OpenBSD Journal

p2k15 Hackathon Report: schwarze@ on USE_GROFF

Contributed by tbert on from the dont-use-groff-it's-a-goat dept.

Ingo Schwarze (schwarze@) writes in with our fourth report from the p2k15 ports hackathon:

When groff was removed from the OpenBSD base system in October 2010, Marc Espie@ marked more than 3000 ports with the USE_GROFF variable, meaning that their manuals were formatted with groff at port build time and the preformatted versions included in the package. Over time, as mandoc(1) matured and learnt to handle more and more syntax, the number of ports having USE_GROFF gradually decreased.

Basically, there are three reasons for wanting to get rid of USE_GROFF: Installing source manuals in principle allows to use semantic searching with apropos(1) - though so far, that mostly applies to mdoc(7) manuals and doesn't make much of a difference for man(7) manuals; avoiding dependencies simplifies optimization of bulk builds for speed; and getting rid of USE_GROFF altogether would take one complication out of the ports build infrastructure.

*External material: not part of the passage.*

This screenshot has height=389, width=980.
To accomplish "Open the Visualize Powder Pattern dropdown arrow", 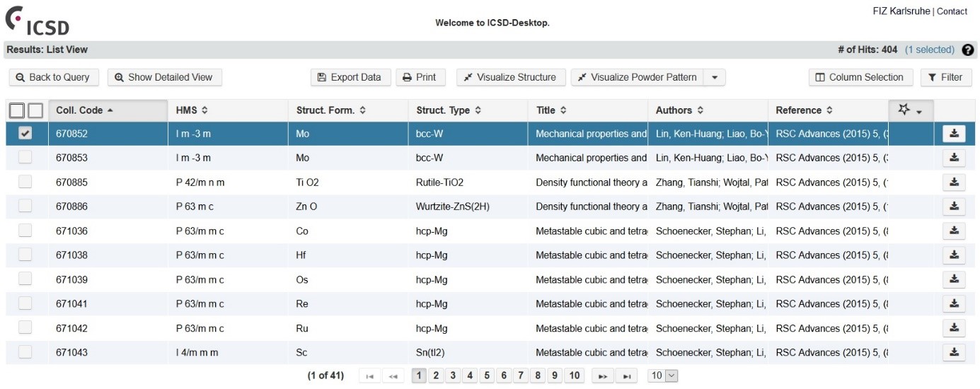I will (715, 78).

One of the porters who again and again removed USE_GROFF from more and more ports that no longer needed it is Christian Weisgerber (naddy@), and as of late, he has become even more active in that respect. Recently, he inspected all remaining 250 ports still having USE_GROFF and classified the reasons why it wasn't removed from each one yet, arriving at a list of about 45 different reasons; of course, many ports are affected by multiple reasons, half of the reasons occur in just one single port, and another quarter affects but a handful of ports.

My plan for the hackathon was to take the list of reasons, sorted by frequency, and try to remove USE_GROFF from as many ports as feasible, of course without degrading formatting quality of any ports manuals. It was obvious this might sometimes involve patching invalid manual source code that doesn't render properly even with groff, and even more importantly, it would involve fixing bugs in mandoc(1) and adding missing features to it.

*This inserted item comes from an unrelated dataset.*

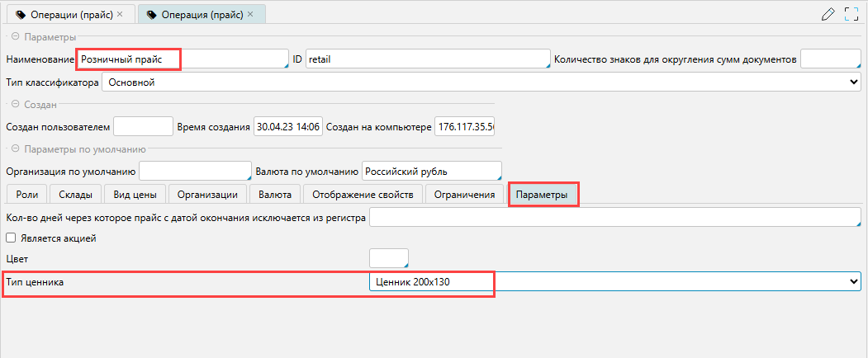868x358 pixels.
Task: Collapse the Параметры section
Action: pos(15,37)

During the hackathon, i managed to work through two of the most common classes of issues: Wrong indentation (46 affected ports) and extra blank lines (29 affected ports). It turned out to be harder than expected because tagging a bunch of ports with a common label ("indent") doesn't imply there is just one problem to be fixed for ticking off the whole class... It felt rather like most ports in that class typically exhibited about two distinct mandoc(1) indentation bugs, and the next port would demonstrate two new ones rather than repeating the ones just fixed, and so on for the one after that... Consequently, there was no way to handle anything close to that still quite considerable number of 250 ports during the four days of the hackathon. But at least, i managed to delete USE_GROFF from the following 22 ports based on work done in Exeter, which is about 10% of what remains: audio/mp3blaster devel/argtable devel/ectags devel/libJudy devel/pcre games/gnushogi games/xmahjongg games/xskat graphics/dcmtk graphics/mpeg_encode lang/classpath lang/erlang lang/php mail/popclient misc/findutils multimedia/transcode multimedia/xine-lib net/mutella net/rabbitmq plan9/sam security/wpa_supplicant www/tntnet.

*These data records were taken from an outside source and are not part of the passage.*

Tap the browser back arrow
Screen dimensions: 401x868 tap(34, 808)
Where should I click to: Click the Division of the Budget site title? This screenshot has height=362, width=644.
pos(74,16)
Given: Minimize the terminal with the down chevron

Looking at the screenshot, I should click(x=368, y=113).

Three of the top reasons for USE_GROFF - the .ta request (define tabulator stop positions, 61 affected ports), the .ti request (temporary indent for the next output line, 50 affected ports), and the braindead way the infamous DocBook formats bullet lists by manually moving the cursor left and right with \h escape sequences (30 affected ports) - are very hard to fix in the current mandoc(1) parsing framework because mandoc(1) handles roff(7) as a pure preprocessing language and is able to generate syntax tree nodes only from high level mdoc(7) and man(7) macros. But theses three features, .ta, .ti, and \h, require generating syntax tree nodes on the roff(7) level, to be interspersed among high level macro nodes. Achieving this requires a reorganization of the mandoc(1) parsers, unifying the data structures of the syntax trees and the functions handling them across all the various languages.

I didn't work on that reorganization *at* the hackathon, but on the train going there and returning home, replacing mdoc(7) and man(7) specific data structures and functions with unified data structures enum roff_type, struct roff_node, struct roff_meta, struct roff_man, and generic functions: roff_man_alloc roff_man_free roff_man_reset roff_node_alloc roff_node_append roff_block_alloc roff_body_alloc roff_head_alloc roff_elem_alloc roff_node_delete roff_node_free roff_node_unlink roff_word_alloc roff_word_append roff_addeqn roff_addtbl. This unification so far shrank the code by more than 350 lines, and that trend will continue. But above all, these data structures and functions will be used for future roff(7) syntax tree nodes and ultimately for improved low-level roff handling.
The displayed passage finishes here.